Task details >> Please reproduce the following data line for line, without changing anything.

Data shown >>

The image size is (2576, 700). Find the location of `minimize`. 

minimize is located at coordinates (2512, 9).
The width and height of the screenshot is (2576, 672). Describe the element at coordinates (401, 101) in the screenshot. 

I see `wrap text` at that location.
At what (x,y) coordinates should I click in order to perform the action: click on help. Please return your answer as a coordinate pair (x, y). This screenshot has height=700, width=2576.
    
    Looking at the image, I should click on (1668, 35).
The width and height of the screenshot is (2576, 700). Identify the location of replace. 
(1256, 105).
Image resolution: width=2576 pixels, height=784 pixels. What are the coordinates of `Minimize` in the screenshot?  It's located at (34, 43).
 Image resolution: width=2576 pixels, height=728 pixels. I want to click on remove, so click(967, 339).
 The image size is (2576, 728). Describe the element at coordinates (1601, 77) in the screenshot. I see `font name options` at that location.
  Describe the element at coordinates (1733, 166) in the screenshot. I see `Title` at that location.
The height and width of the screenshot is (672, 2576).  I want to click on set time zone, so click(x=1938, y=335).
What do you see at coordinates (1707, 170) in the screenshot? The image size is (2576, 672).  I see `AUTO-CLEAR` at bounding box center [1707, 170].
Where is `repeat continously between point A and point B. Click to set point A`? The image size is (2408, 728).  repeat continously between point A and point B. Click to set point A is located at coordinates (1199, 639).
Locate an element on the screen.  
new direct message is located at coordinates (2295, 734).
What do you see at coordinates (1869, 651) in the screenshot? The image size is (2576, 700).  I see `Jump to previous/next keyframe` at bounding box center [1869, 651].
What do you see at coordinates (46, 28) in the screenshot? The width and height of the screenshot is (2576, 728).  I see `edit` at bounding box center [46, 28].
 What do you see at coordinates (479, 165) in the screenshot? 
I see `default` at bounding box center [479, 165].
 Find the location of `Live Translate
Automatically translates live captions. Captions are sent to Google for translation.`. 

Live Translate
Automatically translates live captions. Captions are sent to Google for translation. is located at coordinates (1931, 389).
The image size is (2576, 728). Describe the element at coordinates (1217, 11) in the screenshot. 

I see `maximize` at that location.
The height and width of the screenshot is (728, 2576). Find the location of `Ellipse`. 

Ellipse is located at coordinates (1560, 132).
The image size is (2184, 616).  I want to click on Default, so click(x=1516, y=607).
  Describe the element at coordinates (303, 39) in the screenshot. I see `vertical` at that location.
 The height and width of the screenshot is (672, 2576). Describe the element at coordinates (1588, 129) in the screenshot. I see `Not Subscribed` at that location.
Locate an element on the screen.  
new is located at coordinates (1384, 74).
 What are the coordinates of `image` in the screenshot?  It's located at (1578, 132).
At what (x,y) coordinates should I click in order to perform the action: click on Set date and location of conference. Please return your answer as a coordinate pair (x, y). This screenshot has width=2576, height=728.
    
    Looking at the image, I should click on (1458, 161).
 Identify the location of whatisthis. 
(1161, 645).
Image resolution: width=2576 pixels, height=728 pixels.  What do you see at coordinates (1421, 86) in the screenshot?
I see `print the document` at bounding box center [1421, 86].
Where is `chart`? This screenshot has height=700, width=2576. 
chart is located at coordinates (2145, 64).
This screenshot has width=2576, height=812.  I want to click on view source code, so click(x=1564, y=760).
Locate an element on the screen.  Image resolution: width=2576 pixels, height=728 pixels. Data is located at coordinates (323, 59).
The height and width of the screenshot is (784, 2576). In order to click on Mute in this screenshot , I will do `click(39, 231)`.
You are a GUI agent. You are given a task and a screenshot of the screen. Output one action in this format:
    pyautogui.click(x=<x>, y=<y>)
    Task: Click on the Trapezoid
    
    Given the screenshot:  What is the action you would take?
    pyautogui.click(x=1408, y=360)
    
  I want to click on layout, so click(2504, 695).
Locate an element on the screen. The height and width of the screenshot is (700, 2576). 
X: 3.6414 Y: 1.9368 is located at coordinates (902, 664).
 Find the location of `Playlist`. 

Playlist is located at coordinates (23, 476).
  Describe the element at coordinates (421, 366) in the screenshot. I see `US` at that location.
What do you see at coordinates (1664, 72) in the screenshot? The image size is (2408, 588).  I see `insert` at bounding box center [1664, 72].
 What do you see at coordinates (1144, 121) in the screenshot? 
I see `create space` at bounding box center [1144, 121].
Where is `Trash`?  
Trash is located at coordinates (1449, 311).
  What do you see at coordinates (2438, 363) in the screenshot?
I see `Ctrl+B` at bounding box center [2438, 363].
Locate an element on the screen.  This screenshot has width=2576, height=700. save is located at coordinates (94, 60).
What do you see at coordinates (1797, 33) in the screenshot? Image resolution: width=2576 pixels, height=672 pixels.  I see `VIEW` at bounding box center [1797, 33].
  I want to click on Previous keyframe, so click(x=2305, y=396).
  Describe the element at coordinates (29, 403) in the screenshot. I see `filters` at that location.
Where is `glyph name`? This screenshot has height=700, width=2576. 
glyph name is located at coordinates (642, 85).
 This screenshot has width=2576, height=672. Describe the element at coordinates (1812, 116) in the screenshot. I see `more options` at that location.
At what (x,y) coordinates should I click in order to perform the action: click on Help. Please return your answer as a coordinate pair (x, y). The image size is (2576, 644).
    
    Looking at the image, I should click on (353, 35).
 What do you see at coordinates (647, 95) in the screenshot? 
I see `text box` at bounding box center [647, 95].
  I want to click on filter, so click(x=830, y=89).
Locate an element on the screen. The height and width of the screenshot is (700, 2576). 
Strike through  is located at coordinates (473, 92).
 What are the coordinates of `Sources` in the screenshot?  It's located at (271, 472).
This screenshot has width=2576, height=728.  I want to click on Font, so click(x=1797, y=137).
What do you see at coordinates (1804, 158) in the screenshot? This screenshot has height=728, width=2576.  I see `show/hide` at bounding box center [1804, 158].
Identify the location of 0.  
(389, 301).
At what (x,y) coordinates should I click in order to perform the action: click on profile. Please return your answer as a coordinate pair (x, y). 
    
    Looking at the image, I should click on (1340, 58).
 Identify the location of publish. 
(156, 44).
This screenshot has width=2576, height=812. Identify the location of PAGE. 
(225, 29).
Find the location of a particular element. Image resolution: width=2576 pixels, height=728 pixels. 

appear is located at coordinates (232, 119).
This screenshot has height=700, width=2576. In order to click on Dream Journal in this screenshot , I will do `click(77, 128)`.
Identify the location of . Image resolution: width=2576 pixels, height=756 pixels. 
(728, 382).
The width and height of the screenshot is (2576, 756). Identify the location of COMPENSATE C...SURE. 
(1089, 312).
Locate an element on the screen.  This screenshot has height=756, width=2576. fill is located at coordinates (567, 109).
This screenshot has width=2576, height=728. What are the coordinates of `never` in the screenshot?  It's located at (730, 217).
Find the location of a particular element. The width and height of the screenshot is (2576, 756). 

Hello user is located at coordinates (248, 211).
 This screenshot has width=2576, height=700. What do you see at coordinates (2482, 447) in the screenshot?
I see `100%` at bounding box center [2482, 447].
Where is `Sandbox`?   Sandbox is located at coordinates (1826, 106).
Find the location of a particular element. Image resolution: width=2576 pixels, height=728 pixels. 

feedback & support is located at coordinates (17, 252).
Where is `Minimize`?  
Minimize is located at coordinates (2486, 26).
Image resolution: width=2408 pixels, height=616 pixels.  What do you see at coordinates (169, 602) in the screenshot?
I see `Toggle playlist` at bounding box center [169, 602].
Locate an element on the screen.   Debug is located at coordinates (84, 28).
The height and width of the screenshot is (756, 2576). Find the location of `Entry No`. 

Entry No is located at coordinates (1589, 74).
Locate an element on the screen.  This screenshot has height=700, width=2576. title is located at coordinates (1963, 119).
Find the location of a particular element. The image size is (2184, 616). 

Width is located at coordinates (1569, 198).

Written reply >>
The image size is (2576, 700). Find the location of `minimize`. 

minimize is located at coordinates (2512, 9).
The width and height of the screenshot is (2576, 672). Describe the element at coordinates (401, 101) in the screenshot. 

I see `wrap text` at that location.
At what (x,y) coordinates should I click in order to perform the action: click on help. Please return your answer as a coordinate pair (x, y). This screenshot has height=700, width=2576.
    
    Looking at the image, I should click on (1668, 35).
The width and height of the screenshot is (2576, 700). Identify the location of replace. 
(1256, 105).
Image resolution: width=2576 pixels, height=784 pixels. What are the coordinates of `Minimize` in the screenshot?  It's located at (34, 43).
 Image resolution: width=2576 pixels, height=728 pixels. I want to click on remove, so click(967, 339).
 The image size is (2576, 728). Describe the element at coordinates (1601, 77) in the screenshot. I see `font name options` at that location.
  Describe the element at coordinates (1733, 166) in the screenshot. I see `Title` at that location.
The height and width of the screenshot is (672, 2576).  I want to click on set time zone, so click(x=1938, y=335).
What do you see at coordinates (1707, 170) in the screenshot? The image size is (2576, 672).  I see `AUTO-CLEAR` at bounding box center [1707, 170].
Where is `repeat continously between point A and point B. Click to set point A`? The image size is (2408, 728).  repeat continously between point A and point B. Click to set point A is located at coordinates (1199, 639).
Locate an element on the screen.  
new direct message is located at coordinates (2295, 734).
What do you see at coordinates (1869, 651) in the screenshot? The image size is (2576, 700).  I see `Jump to previous/next keyframe` at bounding box center [1869, 651].
What do you see at coordinates (46, 28) in the screenshot? The width and height of the screenshot is (2576, 728).  I see `edit` at bounding box center [46, 28].
 What do you see at coordinates (479, 165) in the screenshot? 
I see `default` at bounding box center [479, 165].
 Find the location of `Live Translate
Automatically translates live captions. Captions are sent to Google for translation.`. 

Live Translate
Automatically translates live captions. Captions are sent to Google for translation. is located at coordinates (1931, 389).
The image size is (2576, 728). Describe the element at coordinates (1217, 11) in the screenshot. 

I see `maximize` at that location.
The height and width of the screenshot is (728, 2576). Find the location of `Ellipse`. 

Ellipse is located at coordinates (1560, 132).
The image size is (2184, 616).  I want to click on Default, so click(x=1516, y=607).
  Describe the element at coordinates (303, 39) in the screenshot. I see `vertical` at that location.
 The height and width of the screenshot is (672, 2576). Describe the element at coordinates (1588, 129) in the screenshot. I see `Not Subscribed` at that location.
Locate an element on the screen.  
new is located at coordinates (1384, 74).
 What are the coordinates of `image` in the screenshot?  It's located at (1578, 132).
At what (x,y) coordinates should I click in order to perform the action: click on Set date and location of conference. Please return your answer as a coordinate pair (x, y). This screenshot has width=2576, height=728.
    
    Looking at the image, I should click on (1458, 161).
 Identify the location of whatisthis. 
(1161, 645).
Image resolution: width=2576 pixels, height=728 pixels.  What do you see at coordinates (1421, 86) in the screenshot?
I see `print the document` at bounding box center [1421, 86].
Where is `chart`? This screenshot has height=700, width=2576. 
chart is located at coordinates (2145, 64).
This screenshot has width=2576, height=812.  I want to click on view source code, so click(x=1564, y=760).
Locate an element on the screen.  Image resolution: width=2576 pixels, height=728 pixels. Data is located at coordinates (323, 59).
The height and width of the screenshot is (784, 2576). In order to click on Mute in this screenshot , I will do `click(39, 231)`.
You are a GUI agent. You are given a task and a screenshot of the screen. Output one action in this format:
    pyautogui.click(x=<x>, y=<y>)
    Task: Click on the Trapezoid
    
    Given the screenshot:  What is the action you would take?
    pyautogui.click(x=1408, y=360)
    
  I want to click on layout, so click(2504, 695).
Locate an element on the screen. The height and width of the screenshot is (700, 2576). 
X: 3.6414 Y: 1.9368 is located at coordinates (902, 664).
 Find the location of `Playlist`. 

Playlist is located at coordinates (23, 476).
  Describe the element at coordinates (421, 366) in the screenshot. I see `US` at that location.
What do you see at coordinates (1664, 72) in the screenshot? The image size is (2408, 588).  I see `insert` at bounding box center [1664, 72].
 What do you see at coordinates (1144, 121) in the screenshot? 
I see `create space` at bounding box center [1144, 121].
Where is `Trash`?  
Trash is located at coordinates (1449, 311).
  What do you see at coordinates (2438, 363) in the screenshot?
I see `Ctrl+B` at bounding box center [2438, 363].
Locate an element on the screen.  This screenshot has width=2576, height=700. save is located at coordinates (94, 60).
What do you see at coordinates (1797, 33) in the screenshot? Image resolution: width=2576 pixels, height=672 pixels.  I see `VIEW` at bounding box center [1797, 33].
  I want to click on Previous keyframe, so click(x=2305, y=396).
  Describe the element at coordinates (29, 403) in the screenshot. I see `filters` at that location.
Where is `glyph name`? This screenshot has height=700, width=2576. 
glyph name is located at coordinates (642, 85).
 This screenshot has width=2576, height=672. Describe the element at coordinates (1812, 116) in the screenshot. I see `more options` at that location.
At what (x,y) coordinates should I click in order to perform the action: click on Help. Please return your answer as a coordinate pair (x, y). The image size is (2576, 644).
    
    Looking at the image, I should click on (353, 35).
 What do you see at coordinates (647, 95) in the screenshot? 
I see `text box` at bounding box center [647, 95].
  I want to click on filter, so click(x=830, y=89).
Locate an element on the screen. The height and width of the screenshot is (700, 2576). 
Strike through  is located at coordinates (473, 92).
 What are the coordinates of `Sources` in the screenshot?  It's located at (271, 472).
This screenshot has width=2576, height=728.  I want to click on Font, so click(x=1797, y=137).
What do you see at coordinates (1804, 158) in the screenshot? This screenshot has height=728, width=2576.  I see `show/hide` at bounding box center [1804, 158].
Identify the location of 0.  
(389, 301).
At what (x,y) coordinates should I click in order to perform the action: click on profile. Please return your answer as a coordinate pair (x, y). 
    
    Looking at the image, I should click on (1340, 58).
 Identify the location of publish. 
(156, 44).
This screenshot has width=2576, height=812. Identify the location of PAGE. 
(225, 29).
Find the location of a particular element. Image resolution: width=2576 pixels, height=728 pixels. 

appear is located at coordinates (232, 119).
This screenshot has height=700, width=2576. In order to click on Dream Journal in this screenshot , I will do `click(77, 128)`.
Identify the location of . Image resolution: width=2576 pixels, height=756 pixels. 
(728, 382).
The width and height of the screenshot is (2576, 756). Identify the location of COMPENSATE C...SURE. 
(1089, 312).
Locate an element on the screen.  This screenshot has height=756, width=2576. fill is located at coordinates (567, 109).
This screenshot has width=2576, height=728. What are the coordinates of `never` in the screenshot?  It's located at (730, 217).
Find the location of a particular element. The width and height of the screenshot is (2576, 756). 

Hello user is located at coordinates (248, 211).
 This screenshot has width=2576, height=700. What do you see at coordinates (2482, 447) in the screenshot?
I see `100%` at bounding box center [2482, 447].
Where is `Sandbox`?   Sandbox is located at coordinates (1826, 106).
Find the location of a particular element. Image resolution: width=2576 pixels, height=728 pixels. 

feedback & support is located at coordinates (17, 252).
Where is `Minimize`?  
Minimize is located at coordinates (2486, 26).
Image resolution: width=2408 pixels, height=616 pixels.  What do you see at coordinates (169, 602) in the screenshot?
I see `Toggle playlist` at bounding box center [169, 602].
Locate an element on the screen.   Debug is located at coordinates (84, 28).
The height and width of the screenshot is (756, 2576). Find the location of `Entry No`. 

Entry No is located at coordinates (1589, 74).
Locate an element on the screen.  This screenshot has height=700, width=2576. title is located at coordinates (1963, 119).
Find the location of a particular element. The image size is (2184, 616). 

Width is located at coordinates (1569, 198).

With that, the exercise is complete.